Another idea under consideration is to eliminate the meager interest paid to banks who keep money on deposit at the Fed. This would encourage banks to put their capital to use (the hope is lending) instead of holding it at the Fed. (And the Fed has not ruled out a third round of government bond buying.)
Ultimately, the Fed knows that it is out of bullets. But its saving grace is in keeping up appearances. Expect the Fed to act in their September 20-21 meeting with some variation of these measures. And expect those measures to be as unsuccessful as the last round.
Last week's jobless numbers were released this morning. The report showed that 414,000 applications for unemployment benefits were submitted during the week ending September 3. The news just keeps getting worse… Our economy will continue to decline until solid leadership is in place.
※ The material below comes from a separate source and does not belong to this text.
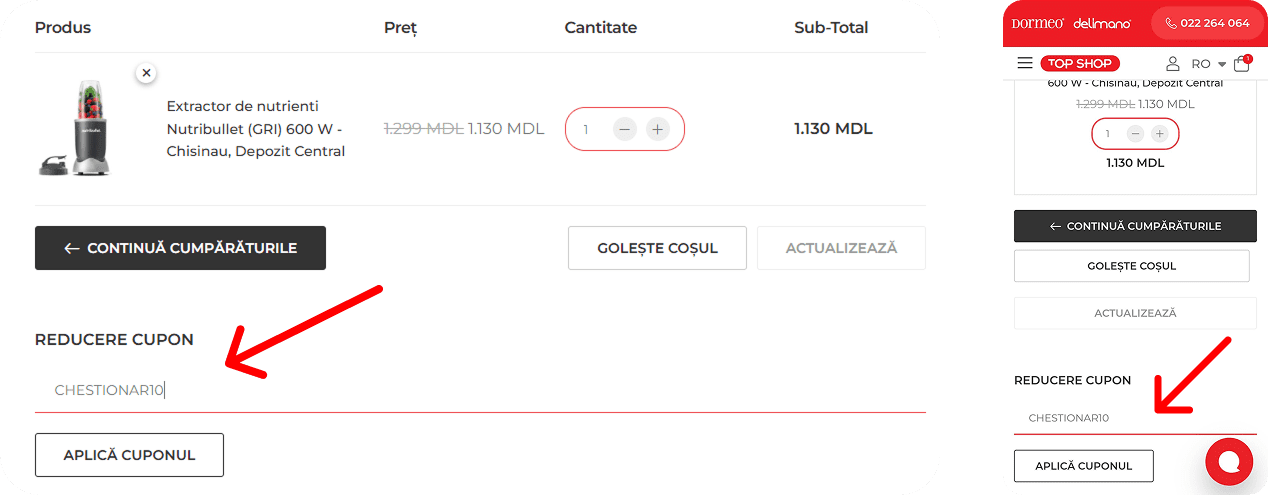Viewport: 1268px width, 495px height.
Task: Decrease quantity with the minus icon in desktop cart
Action: (625, 129)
And that is a commodity in short supply in Washington.
Germany's Supreme Court issued a hotly contested ruling yesterday that financial bailouts of bankrupt countries (like Greece) are legal. The ruling caused Greek stocks to soar 8%. German stocks also rose by over 4%.
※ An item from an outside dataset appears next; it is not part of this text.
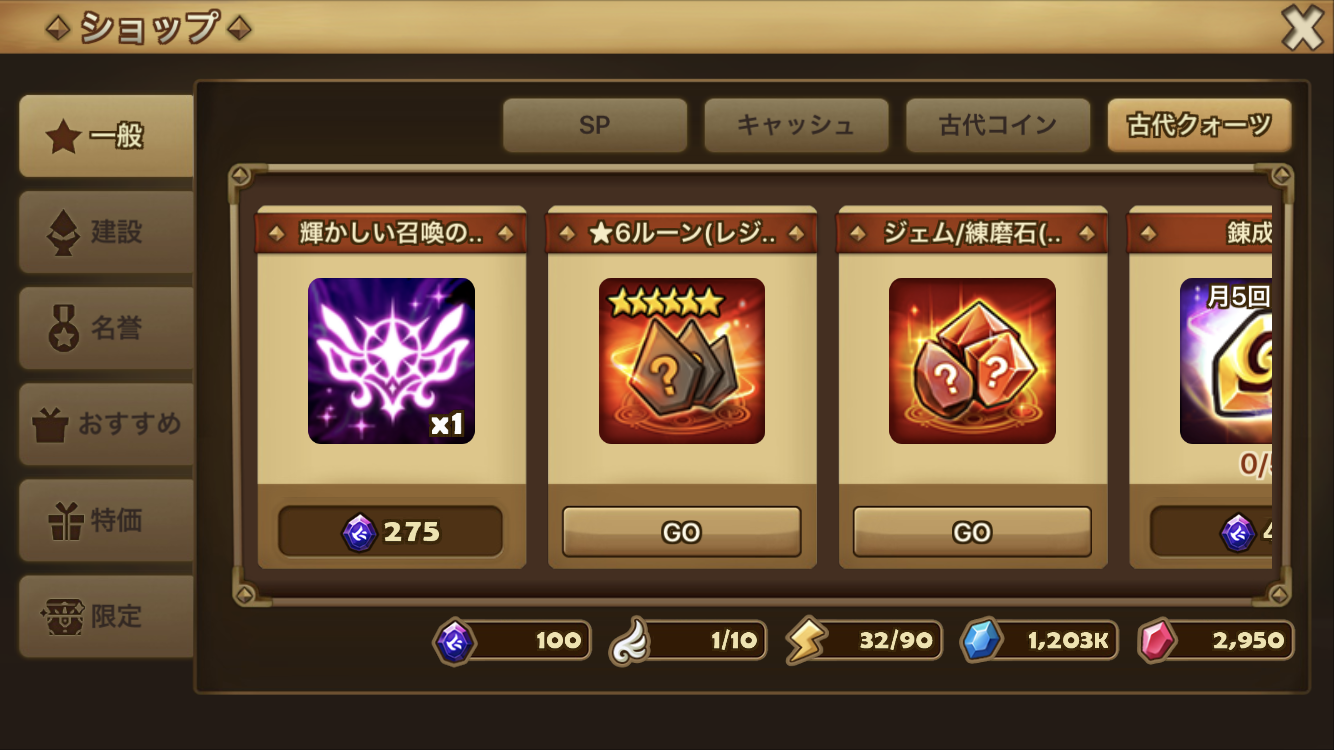Screen dimensions: 1334x750
Task: Open the 限定 treasure chest category
Action: pos(106,616)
Meanwhile, Greece is attempting to impose more austerity measures after being told that more money will not come unless more cuts are made now. And now, more talk of Athens leaving the Eurozone. The crisis unfolding in Europe is helping gold shine.
In related news, the ECB announced that it would hold interest rates steady at 1.5%. The Bank of England also held their interest rates at 0.5%. The Euro fell below $1.40 on the news.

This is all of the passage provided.